[Data items]
§ §
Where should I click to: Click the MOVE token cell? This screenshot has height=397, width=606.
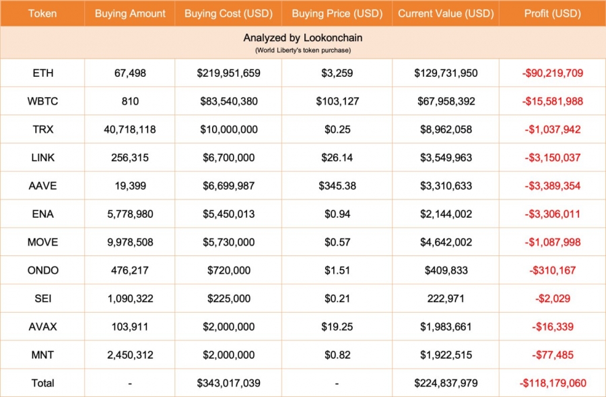coord(42,242)
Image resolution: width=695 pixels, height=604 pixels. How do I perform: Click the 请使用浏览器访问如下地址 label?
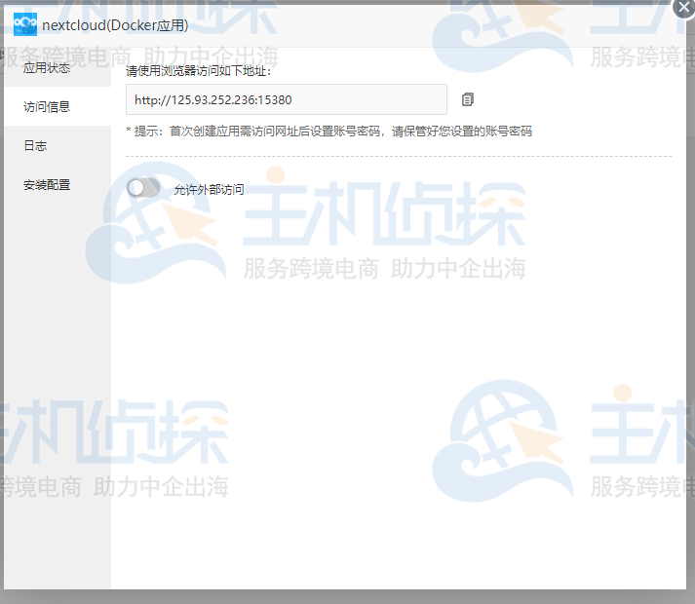198,71
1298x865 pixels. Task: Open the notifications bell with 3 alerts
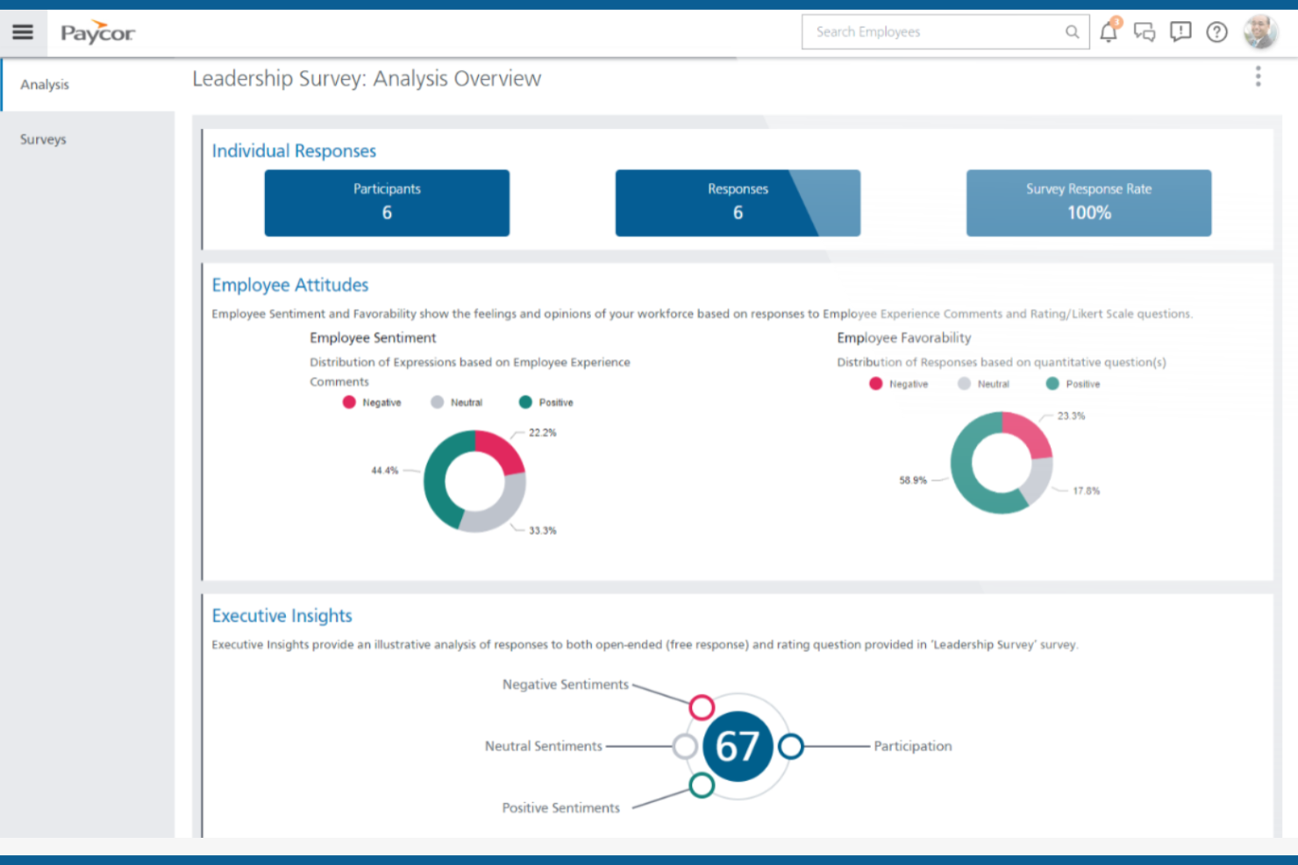[1108, 32]
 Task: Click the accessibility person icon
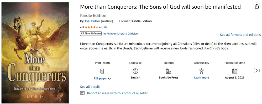[202, 71]
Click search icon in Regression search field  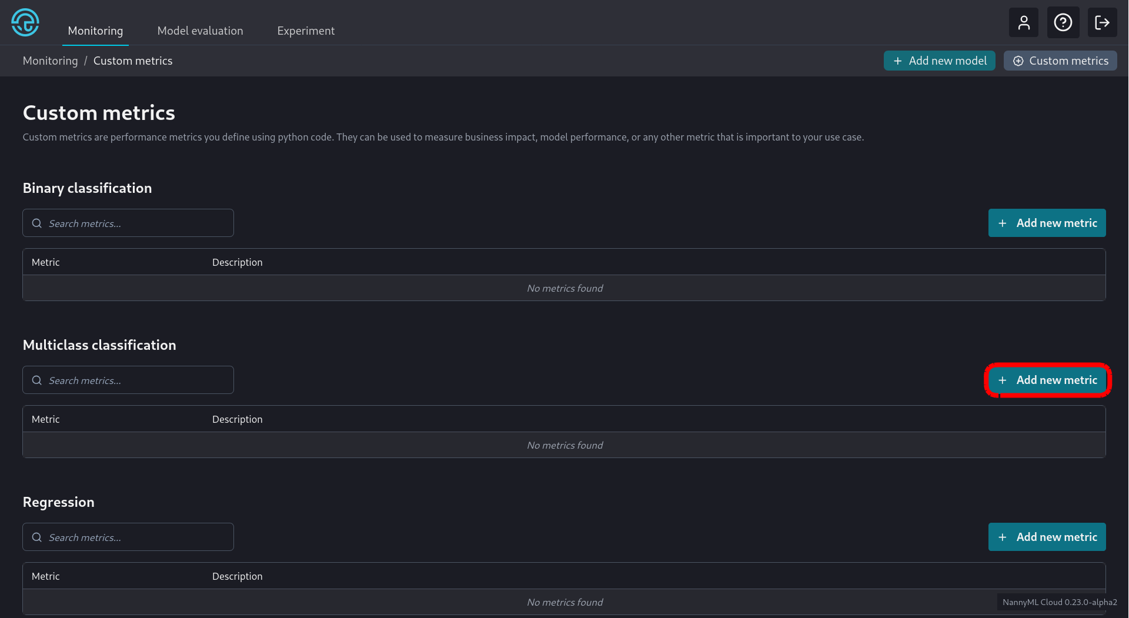tap(37, 537)
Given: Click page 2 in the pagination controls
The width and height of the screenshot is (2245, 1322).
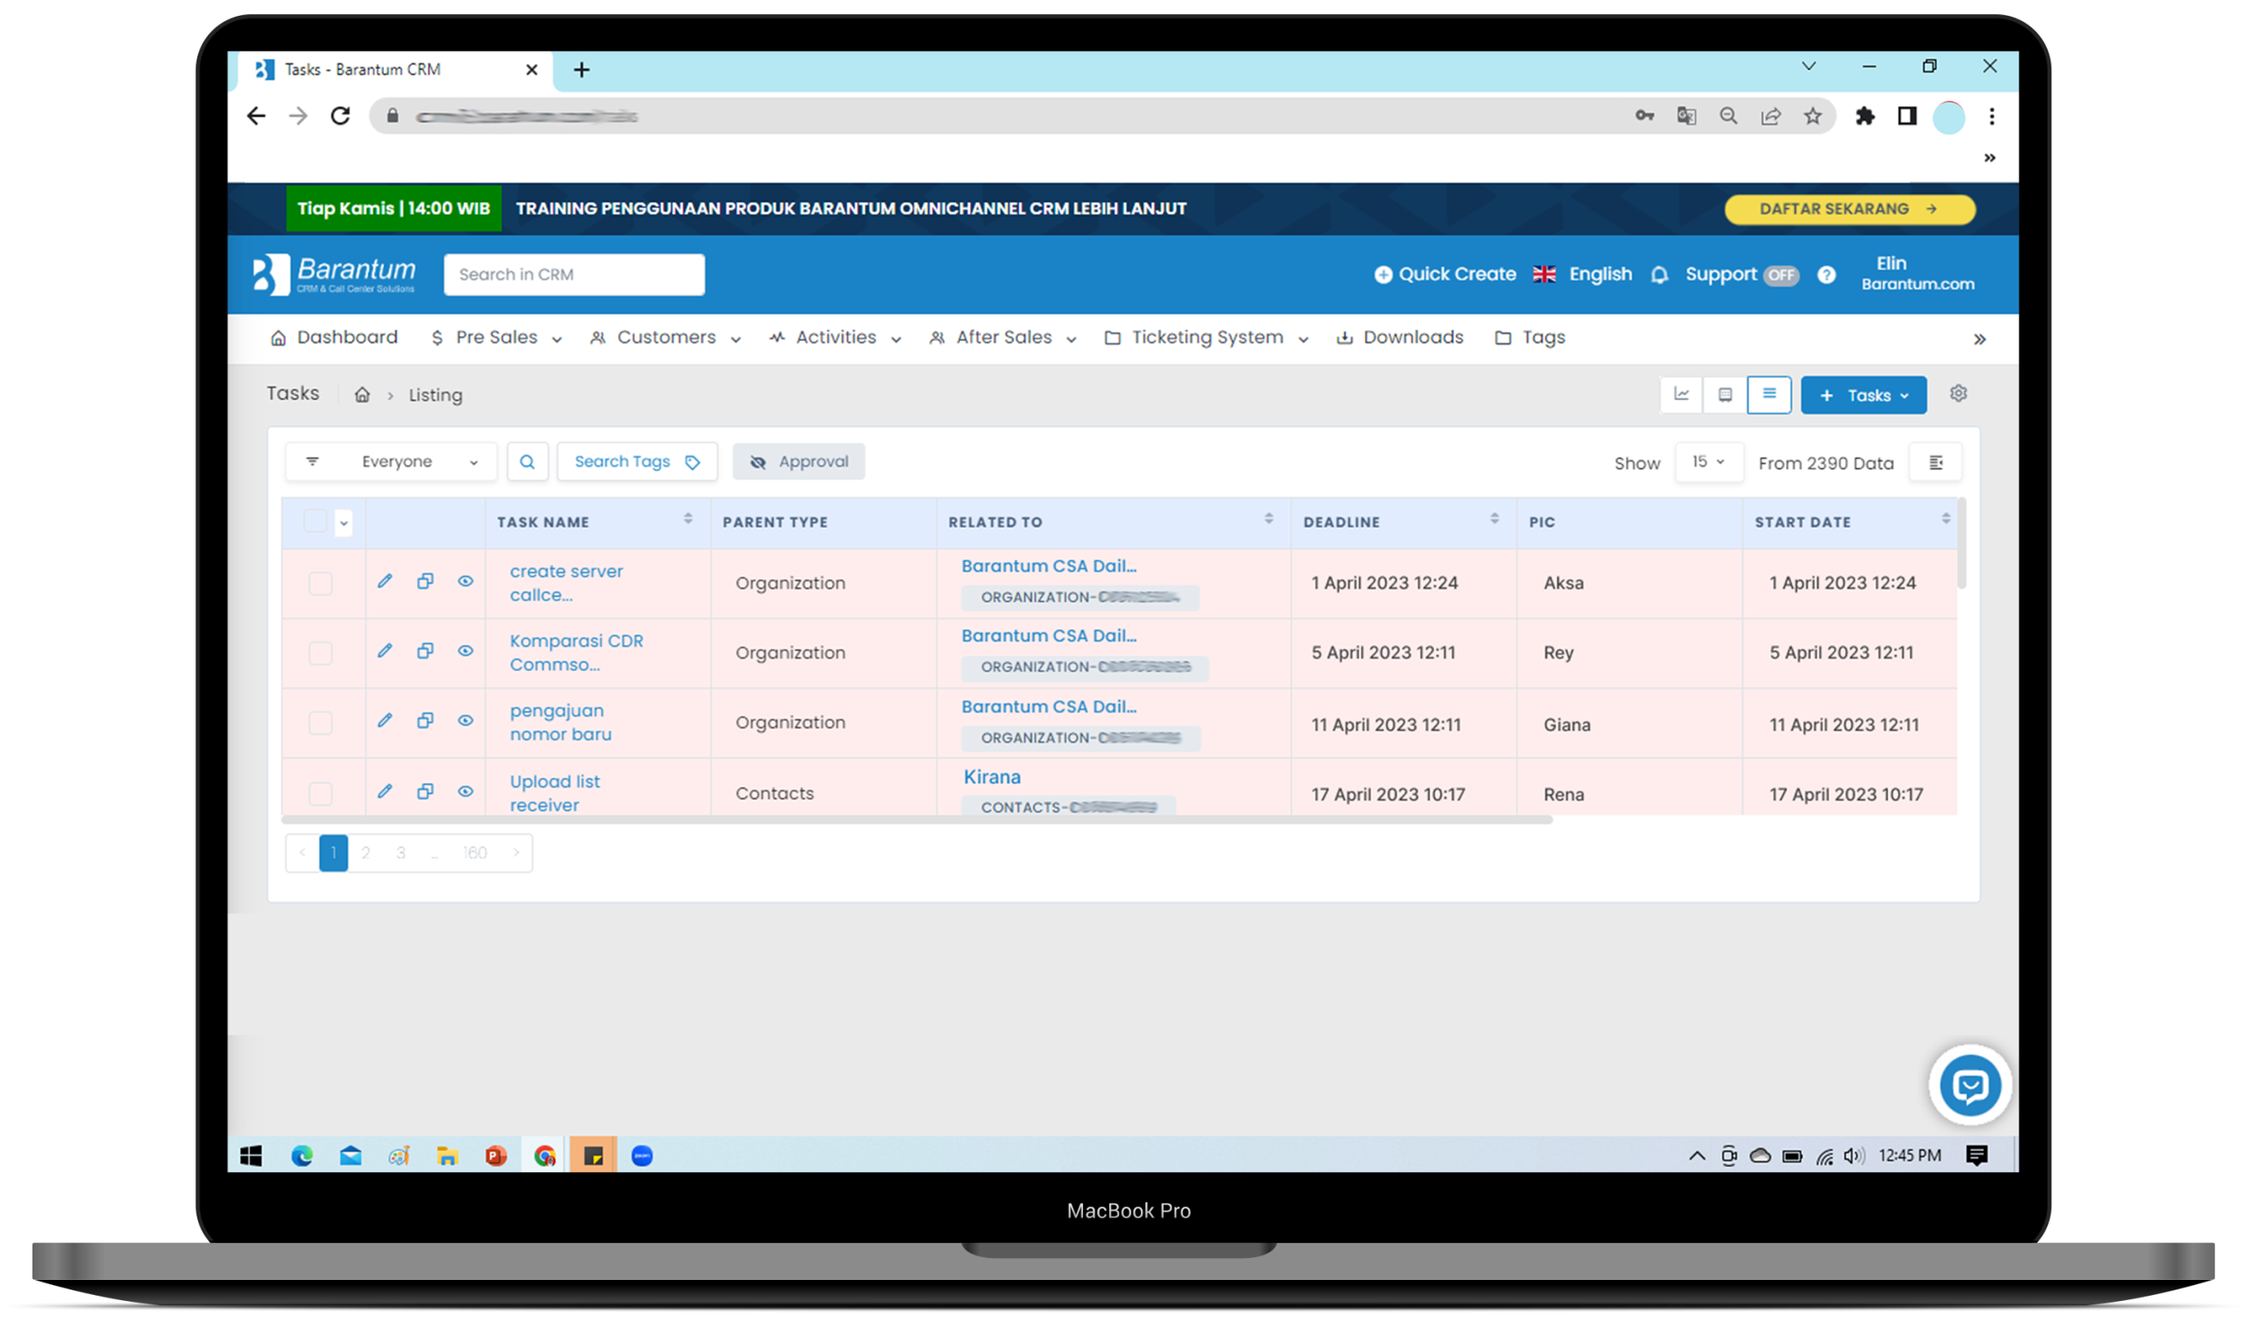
§ §
What is needed is an exact repeat of the lines from the one containing "Given: Click page" through the last line of the records above, both included, with pictures left out.

• [RESULT]:
Given: Click page 2 in the pagination controls
The width and height of the screenshot is (2245, 1322).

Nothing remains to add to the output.